Pairers¶

A pairer produces pairs of records for matching. Most users should never need to touch a pairer but this is exposed anyway for the sake of customization.

There are two pairers corresponding to two strategies:

MatchPairer: Takes in two datasets and produces pairs of records

such that each pair contain one record from one dataset and one record from

the other dataset. This pairer is utilized when ThresholdMatcher

is given two datasets. It is useful for matching records between

two datasets.
DeduplicatePairer: Takes in one dataset and produces pairs of records

each having only records from the input dataset. This pairer is utilized

when ThresholdMatcher is given only one dataset. It is

useful for deduplication tasks.

class datamatch.pairers.BasePairer¶

Abstract base class for all pairer classes.

Sub-class must implement frame_a(), frame_b(), and pairs().

frame_a() should produce the left set of records, frame_b() should produce the right set of records, whereas pairs() should produce pairs of records (one from frame_a(), one from frame_b()).

abstract property frame_a¶

Returns the left set of records.

Return type: pandas.DataFrame

abstract property frame_b¶

Returns the right set of records.

Return type: pandas.DataFrame

abstract pairs()¶

Returns an iterator over pairs of records that should be compared.

Each pair is a tuple of left record and right record. Each record is a tuple of two elements: the row index and the row data which is a pandas.Series.

Return type: Iterator

class datamatch.pairers.MatchPairer(dfa, dfb, index)¶

Pairs records from two frames using the provided index.

Parameters

dfa (pandas.DataFrame) – The left dataset.
dfb (pandas.DataFrame) – The right dataset.
index (sub-class of datamatch.indices.BaseIndex) – The index to divide datasets into buckets.

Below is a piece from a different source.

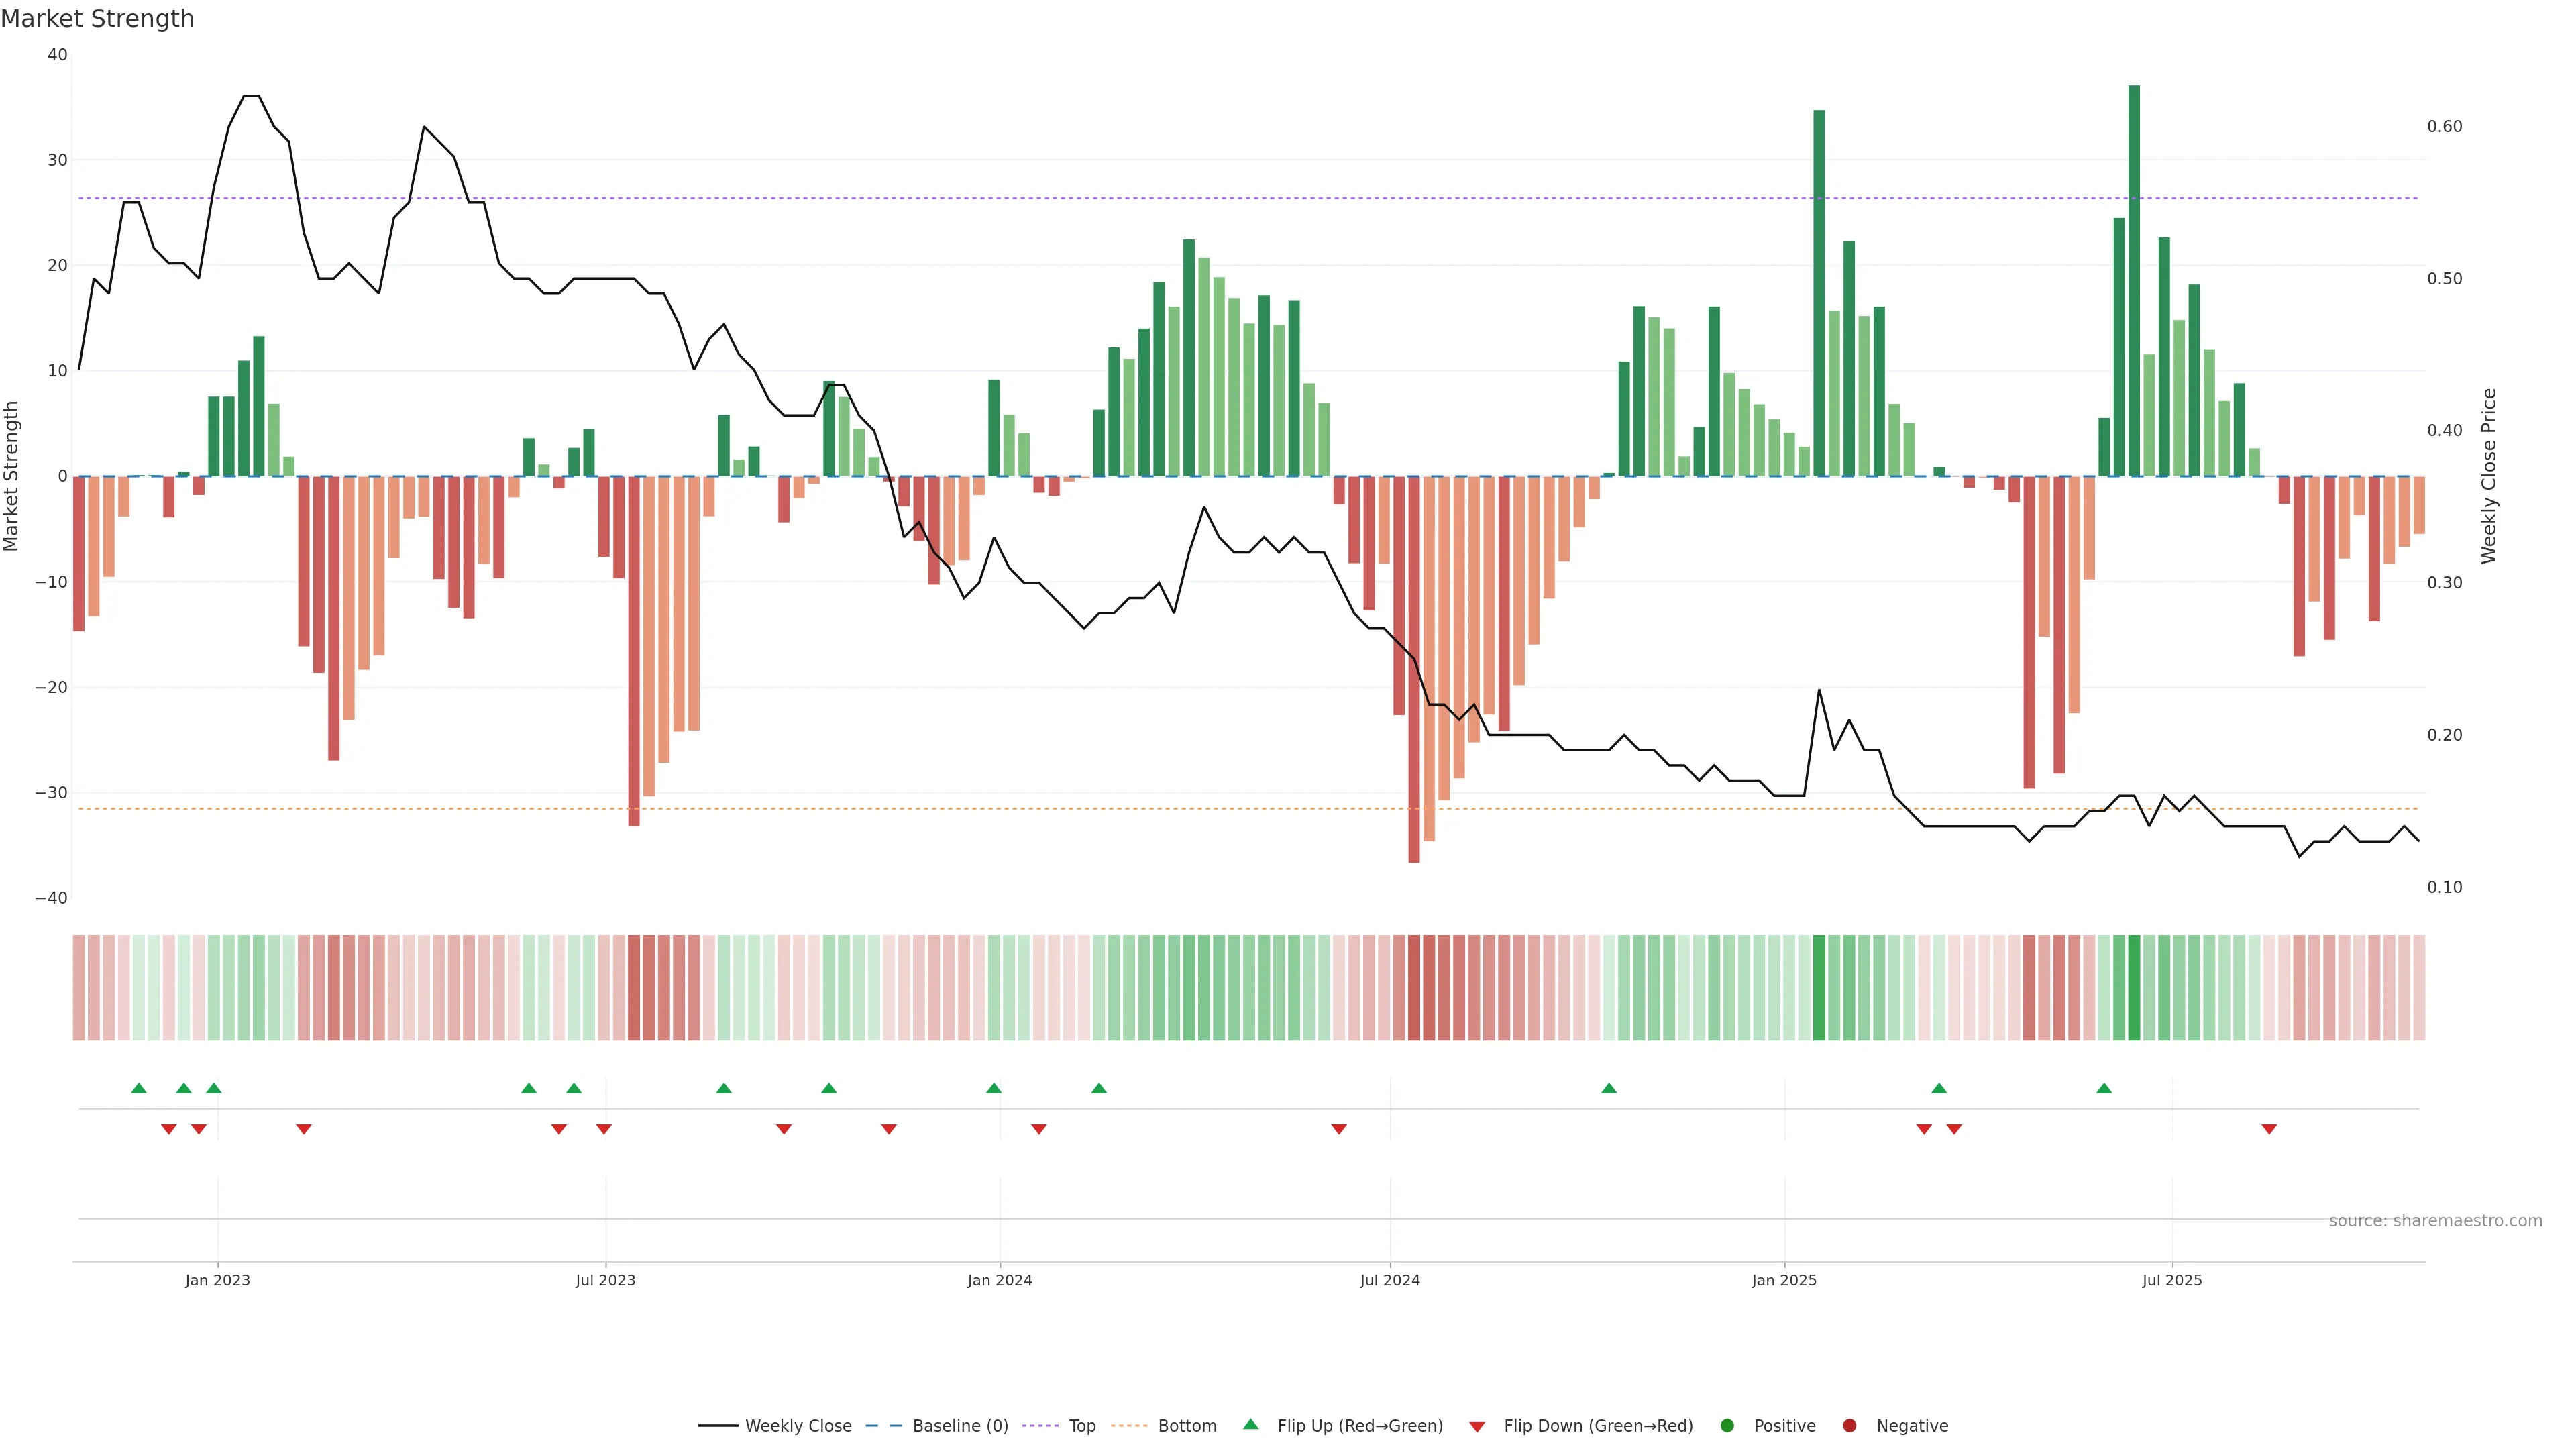Click the tallest green bar in mid-2025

class datamatch.pairers.DeduplicatePairer(df, index)¶

Pairs records from a single frame for deduplication.

As this class is only initialized with a single frame, both frame_a and frame_b returns this same frame.

Parameters

df (pandas.DataFrame) – The dataset to deduplicate.
index (sub-class of datamatch.indices.BaseIndex) – The index to divide datasets into buckets.